Stated problem: Print every one of the following entries verbatim, line by line, without changing anything.

Data supplied:
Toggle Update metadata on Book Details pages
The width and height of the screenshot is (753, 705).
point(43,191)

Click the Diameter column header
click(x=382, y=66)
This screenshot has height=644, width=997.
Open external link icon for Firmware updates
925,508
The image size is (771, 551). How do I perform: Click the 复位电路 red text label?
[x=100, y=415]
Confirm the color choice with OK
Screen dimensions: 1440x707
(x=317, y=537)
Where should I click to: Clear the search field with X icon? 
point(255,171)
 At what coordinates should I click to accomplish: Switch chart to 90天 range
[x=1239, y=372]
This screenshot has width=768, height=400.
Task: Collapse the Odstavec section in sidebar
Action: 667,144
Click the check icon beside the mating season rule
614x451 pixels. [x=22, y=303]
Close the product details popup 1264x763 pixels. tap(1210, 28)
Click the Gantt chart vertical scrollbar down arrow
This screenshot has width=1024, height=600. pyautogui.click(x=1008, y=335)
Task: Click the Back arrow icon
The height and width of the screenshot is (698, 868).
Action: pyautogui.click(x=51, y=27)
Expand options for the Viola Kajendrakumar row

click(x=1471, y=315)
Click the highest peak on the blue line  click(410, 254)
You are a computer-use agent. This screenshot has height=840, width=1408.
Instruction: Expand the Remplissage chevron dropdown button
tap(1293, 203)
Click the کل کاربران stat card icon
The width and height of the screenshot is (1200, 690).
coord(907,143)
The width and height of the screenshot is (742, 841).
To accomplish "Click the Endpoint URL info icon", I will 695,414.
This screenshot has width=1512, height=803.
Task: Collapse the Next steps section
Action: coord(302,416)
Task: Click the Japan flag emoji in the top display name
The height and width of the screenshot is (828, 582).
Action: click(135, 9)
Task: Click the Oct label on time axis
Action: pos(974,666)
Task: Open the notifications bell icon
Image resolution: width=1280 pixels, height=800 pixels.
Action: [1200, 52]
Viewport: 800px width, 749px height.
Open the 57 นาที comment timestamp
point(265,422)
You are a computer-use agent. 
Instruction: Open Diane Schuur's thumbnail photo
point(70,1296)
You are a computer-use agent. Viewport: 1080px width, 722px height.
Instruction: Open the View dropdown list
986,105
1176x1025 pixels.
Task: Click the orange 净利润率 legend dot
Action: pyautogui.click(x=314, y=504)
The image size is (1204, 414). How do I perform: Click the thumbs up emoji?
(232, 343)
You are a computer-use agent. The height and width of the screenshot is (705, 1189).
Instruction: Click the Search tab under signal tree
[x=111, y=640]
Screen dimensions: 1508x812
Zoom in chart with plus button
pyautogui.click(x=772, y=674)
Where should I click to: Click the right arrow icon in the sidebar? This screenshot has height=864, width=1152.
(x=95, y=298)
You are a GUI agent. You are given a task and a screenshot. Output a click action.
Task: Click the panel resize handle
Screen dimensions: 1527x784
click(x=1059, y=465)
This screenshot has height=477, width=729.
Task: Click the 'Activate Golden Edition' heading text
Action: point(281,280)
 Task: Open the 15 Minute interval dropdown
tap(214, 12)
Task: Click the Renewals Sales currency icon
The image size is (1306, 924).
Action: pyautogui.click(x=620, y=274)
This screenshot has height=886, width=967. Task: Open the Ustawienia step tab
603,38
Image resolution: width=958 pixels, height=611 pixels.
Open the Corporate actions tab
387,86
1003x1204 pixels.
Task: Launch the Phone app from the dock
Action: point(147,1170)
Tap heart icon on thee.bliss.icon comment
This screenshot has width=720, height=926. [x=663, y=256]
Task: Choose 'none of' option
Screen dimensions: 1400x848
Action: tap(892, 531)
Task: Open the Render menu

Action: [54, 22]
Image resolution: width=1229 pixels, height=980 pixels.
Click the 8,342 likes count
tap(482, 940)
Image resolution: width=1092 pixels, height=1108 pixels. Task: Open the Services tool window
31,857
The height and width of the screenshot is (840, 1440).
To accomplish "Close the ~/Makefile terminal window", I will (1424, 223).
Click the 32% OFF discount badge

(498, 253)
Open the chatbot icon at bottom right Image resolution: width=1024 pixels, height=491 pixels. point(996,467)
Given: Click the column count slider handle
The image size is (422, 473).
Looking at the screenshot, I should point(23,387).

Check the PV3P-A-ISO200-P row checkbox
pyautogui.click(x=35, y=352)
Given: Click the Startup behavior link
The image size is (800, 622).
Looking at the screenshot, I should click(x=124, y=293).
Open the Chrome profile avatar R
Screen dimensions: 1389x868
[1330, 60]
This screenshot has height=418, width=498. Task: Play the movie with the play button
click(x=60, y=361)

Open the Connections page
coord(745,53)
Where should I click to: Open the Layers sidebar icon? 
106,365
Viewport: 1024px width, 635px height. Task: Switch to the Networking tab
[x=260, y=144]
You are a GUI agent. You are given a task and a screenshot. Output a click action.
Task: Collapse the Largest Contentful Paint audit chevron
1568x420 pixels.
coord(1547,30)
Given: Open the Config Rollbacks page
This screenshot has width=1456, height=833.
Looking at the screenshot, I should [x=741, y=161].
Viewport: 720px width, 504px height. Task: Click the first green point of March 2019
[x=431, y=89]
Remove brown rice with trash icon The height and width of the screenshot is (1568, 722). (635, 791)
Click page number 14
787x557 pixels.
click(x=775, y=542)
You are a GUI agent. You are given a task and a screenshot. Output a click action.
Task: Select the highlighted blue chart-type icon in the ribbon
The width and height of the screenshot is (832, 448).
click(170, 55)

Task solution:
Toggle Update metadata on Book Details pages
The width and height of the screenshot is (753, 705).
point(43,191)

Click the Diameter column header
click(x=382, y=66)
This screenshot has height=644, width=997.
Open external link icon for Firmware updates
925,508
The image size is (771, 551). How do I perform: Click the 复位电路 red text label?
[x=100, y=415]
Confirm the color choice with OK
Screen dimensions: 1440x707
(x=317, y=537)
Where should I click to: Clear the search field with X icon? 
point(255,171)
 At what coordinates should I click to accomplish: Switch chart to 90天 range
[x=1239, y=372]
This screenshot has width=768, height=400.
Task: Collapse the Odstavec section in sidebar
Action: 667,144
Click the check icon beside the mating season rule
614x451 pixels. [x=22, y=303]
Close the product details popup 1264x763 pixels. tap(1210, 28)
Click the Gantt chart vertical scrollbar down arrow
This screenshot has width=1024, height=600. pyautogui.click(x=1008, y=335)
Task: Click the Back arrow icon
The height and width of the screenshot is (698, 868).
Action: pyautogui.click(x=51, y=27)
Expand options for the Viola Kajendrakumar row

click(x=1471, y=315)
Click the highest peak on the blue line  click(410, 254)
You are a computer-use agent. This screenshot has height=840, width=1408.
Instruction: Expand the Remplissage chevron dropdown button
tap(1293, 203)
Click the کل کاربران stat card icon
The width and height of the screenshot is (1200, 690).
coord(907,143)
The width and height of the screenshot is (742, 841).
To accomplish "Click the Endpoint URL info icon", I will 695,414.
This screenshot has width=1512, height=803.
Task: Collapse the Next steps section
Action: coord(302,416)
Task: Click the Japan flag emoji in the top display name
The height and width of the screenshot is (828, 582).
Action: click(135, 9)
Task: Click the Oct label on time axis
Action: pos(974,666)
Task: Open the notifications bell icon
Image resolution: width=1280 pixels, height=800 pixels.
Action: [1200, 52]
Viewport: 800px width, 749px height.
Open the 57 นาที comment timestamp
point(265,422)
You are a computer-use agent. 
Instruction: Open Diane Schuur's thumbnail photo
point(70,1296)
You are a computer-use agent. Viewport: 1080px width, 722px height.
Instruction: Open the View dropdown list
986,105
1176x1025 pixels.
Task: Click the orange 净利润率 legend dot
Action: pyautogui.click(x=314, y=504)
The image size is (1204, 414). How do I perform: Click the thumbs up emoji?
(232, 343)
You are a computer-use agent. The height and width of the screenshot is (705, 1189).
Instruction: Click the Search tab under signal tree
[x=111, y=640]
Screen dimensions: 1508x812
Zoom in chart with plus button
pyautogui.click(x=772, y=674)
Where should I click to: Click the right arrow icon in the sidebar? This screenshot has height=864, width=1152.
(x=95, y=298)
You are a GUI agent. You are given a task and a screenshot. Output a click action.
Task: Click the panel resize handle
Screen dimensions: 1527x784
click(x=1059, y=465)
This screenshot has height=477, width=729.
Task: Click the 'Activate Golden Edition' heading text
Action: point(281,280)
 Task: Open the 15 Minute interval dropdown
tap(214, 12)
Task: Click the Renewals Sales currency icon
The image size is (1306, 924).
Action: pyautogui.click(x=620, y=274)
This screenshot has height=886, width=967. Task: Open the Ustawienia step tab
603,38
Image resolution: width=958 pixels, height=611 pixels.
Open the Corporate actions tab
387,86
1003x1204 pixels.
Task: Launch the Phone app from the dock
Action: point(147,1170)
Tap heart icon on thee.bliss.icon comment
This screenshot has width=720, height=926. [x=663, y=256]
Task: Choose 'none of' option
Screen dimensions: 1400x848
Action: tap(892, 531)
Task: Open the Render menu

Action: [54, 22]
Image resolution: width=1229 pixels, height=980 pixels.
Click the 8,342 likes count
tap(482, 940)
Image resolution: width=1092 pixels, height=1108 pixels. Task: Open the Services tool window
31,857
The height and width of the screenshot is (840, 1440).
To accomplish "Close the ~/Makefile terminal window", I will (1424, 223).
Click the 32% OFF discount badge

(498, 253)
Open the chatbot icon at bottom right Image resolution: width=1024 pixels, height=491 pixels. point(996,467)
Given: Click the column count slider handle
The image size is (422, 473).
Looking at the screenshot, I should point(23,387).

Check the PV3P-A-ISO200-P row checkbox
pyautogui.click(x=35, y=352)
Given: Click the Startup behavior link
The image size is (800, 622).
Looking at the screenshot, I should click(x=124, y=293).
Open the Chrome profile avatar R
Screen dimensions: 1389x868
[1330, 60]
This screenshot has height=418, width=498. Task: Play the movie with the play button
click(x=60, y=361)

Open the Connections page
coord(745,53)
Where should I click to: Open the Layers sidebar icon? 
106,365
Viewport: 1024px width, 635px height. Task: Switch to the Networking tab
[x=260, y=144]
You are a GUI agent. You are given a task and a screenshot. Output a click action.
Task: Collapse the Largest Contentful Paint audit chevron
1568x420 pixels.
coord(1547,30)
Given: Open the Config Rollbacks page
This screenshot has width=1456, height=833.
Looking at the screenshot, I should [x=741, y=161].
Viewport: 720px width, 504px height. Task: Click the first green point of March 2019
[x=431, y=89]
Remove brown rice with trash icon The height and width of the screenshot is (1568, 722). (635, 791)
Click page number 14
787x557 pixels.
click(x=775, y=542)
You are a GUI agent. You are given a task and a screenshot. Output a click action.
Task: Select the highlighted blue chart-type icon in the ribbon
The width and height of the screenshot is (832, 448).
click(170, 55)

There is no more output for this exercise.